Frente a este panorama, las próximas horas serán determinantes para el futuro del sospechoso y hasta podría cambiar su lugar de detención, debido a que se ordenó su traslado a una provincial pero corresponde que sea ubicado en el complejo federal ubicado en Cacheuta.

El caso

El secuestro al camionero Agüero el domingo por la tarde parecía una causa simple de resolución, pero terminó siendo totalmente lo contrario por el oficio firmado por la secretaria Elías.

Tomó más relevancia cuando las autoridades chilenas comenzaron a preguntar sobre el destino final del cargamento a sus pares argentinos.

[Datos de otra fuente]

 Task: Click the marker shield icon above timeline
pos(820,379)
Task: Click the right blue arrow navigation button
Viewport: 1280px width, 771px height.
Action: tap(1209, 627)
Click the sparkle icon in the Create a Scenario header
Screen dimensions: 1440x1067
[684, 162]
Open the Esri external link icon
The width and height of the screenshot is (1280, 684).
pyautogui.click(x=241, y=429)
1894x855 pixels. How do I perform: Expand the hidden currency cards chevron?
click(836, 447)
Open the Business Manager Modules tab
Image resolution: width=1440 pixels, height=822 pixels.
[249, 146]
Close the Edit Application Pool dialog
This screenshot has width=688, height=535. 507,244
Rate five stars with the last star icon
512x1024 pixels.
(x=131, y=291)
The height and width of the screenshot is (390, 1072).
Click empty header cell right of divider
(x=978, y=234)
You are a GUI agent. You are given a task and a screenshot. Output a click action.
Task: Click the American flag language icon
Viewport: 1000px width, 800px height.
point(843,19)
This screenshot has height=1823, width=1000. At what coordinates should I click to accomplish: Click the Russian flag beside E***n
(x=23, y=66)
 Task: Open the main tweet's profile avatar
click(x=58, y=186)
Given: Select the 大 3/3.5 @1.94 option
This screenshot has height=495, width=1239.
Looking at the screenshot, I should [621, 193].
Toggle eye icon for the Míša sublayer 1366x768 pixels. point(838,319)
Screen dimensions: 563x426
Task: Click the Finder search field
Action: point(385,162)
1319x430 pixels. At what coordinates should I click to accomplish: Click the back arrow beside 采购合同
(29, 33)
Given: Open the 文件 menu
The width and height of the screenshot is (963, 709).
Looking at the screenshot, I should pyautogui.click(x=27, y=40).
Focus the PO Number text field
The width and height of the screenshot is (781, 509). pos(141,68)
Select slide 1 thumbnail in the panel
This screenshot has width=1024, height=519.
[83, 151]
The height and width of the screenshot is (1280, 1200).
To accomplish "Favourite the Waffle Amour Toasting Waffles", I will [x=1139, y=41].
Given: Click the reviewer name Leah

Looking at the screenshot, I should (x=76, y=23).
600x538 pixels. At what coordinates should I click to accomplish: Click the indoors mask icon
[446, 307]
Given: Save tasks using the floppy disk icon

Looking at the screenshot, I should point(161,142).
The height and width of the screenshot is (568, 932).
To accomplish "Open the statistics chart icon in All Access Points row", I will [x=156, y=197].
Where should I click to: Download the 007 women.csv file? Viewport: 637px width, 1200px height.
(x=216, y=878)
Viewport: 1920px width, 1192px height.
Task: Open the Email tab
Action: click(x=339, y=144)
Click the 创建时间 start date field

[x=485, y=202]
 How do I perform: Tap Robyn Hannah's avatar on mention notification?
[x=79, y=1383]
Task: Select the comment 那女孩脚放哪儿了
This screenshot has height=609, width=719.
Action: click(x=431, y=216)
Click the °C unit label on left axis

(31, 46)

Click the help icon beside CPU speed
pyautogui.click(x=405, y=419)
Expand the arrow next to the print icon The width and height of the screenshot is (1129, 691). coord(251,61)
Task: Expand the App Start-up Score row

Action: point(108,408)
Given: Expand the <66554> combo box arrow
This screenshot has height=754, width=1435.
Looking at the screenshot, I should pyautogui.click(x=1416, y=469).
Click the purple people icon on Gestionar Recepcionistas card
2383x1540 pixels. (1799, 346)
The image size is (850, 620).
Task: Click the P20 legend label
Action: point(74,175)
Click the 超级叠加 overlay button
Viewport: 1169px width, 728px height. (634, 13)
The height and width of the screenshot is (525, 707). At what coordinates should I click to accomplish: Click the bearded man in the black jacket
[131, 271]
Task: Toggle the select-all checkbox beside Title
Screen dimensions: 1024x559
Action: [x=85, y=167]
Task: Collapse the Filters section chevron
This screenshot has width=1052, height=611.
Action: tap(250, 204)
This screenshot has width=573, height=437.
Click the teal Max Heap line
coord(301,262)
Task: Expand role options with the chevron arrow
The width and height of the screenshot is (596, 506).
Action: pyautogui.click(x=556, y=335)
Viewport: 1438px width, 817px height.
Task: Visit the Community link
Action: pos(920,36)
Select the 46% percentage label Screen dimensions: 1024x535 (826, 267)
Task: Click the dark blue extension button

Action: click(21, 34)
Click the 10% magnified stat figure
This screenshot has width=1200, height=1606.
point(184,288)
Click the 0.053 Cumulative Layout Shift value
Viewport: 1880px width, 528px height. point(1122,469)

Reinó la preocupación en el vecino país porque se trata de 11 armas de fuego (pistolas 9 milímetros de las marcas Bersa Thunder, Browning, Hi Power, Bersa Ultra Compact y Pietro Beretta), calibre 40 (Smith & Wesson y Bersa Thunder) y un revólver Long Cuatridge de 39mm; además de las 2.022 municiones de calibres 9mm (1.500), 38 SLP (500) y 40 ACP (22), 17 cargadores y un kit Roni (accesorio para transformar una pistola en una arma larga) marca Bersa, halladas en el pesado rodado. Y, también, porque se cree que tenían como último objetivo ser incorporadas al mercado negro de ese país.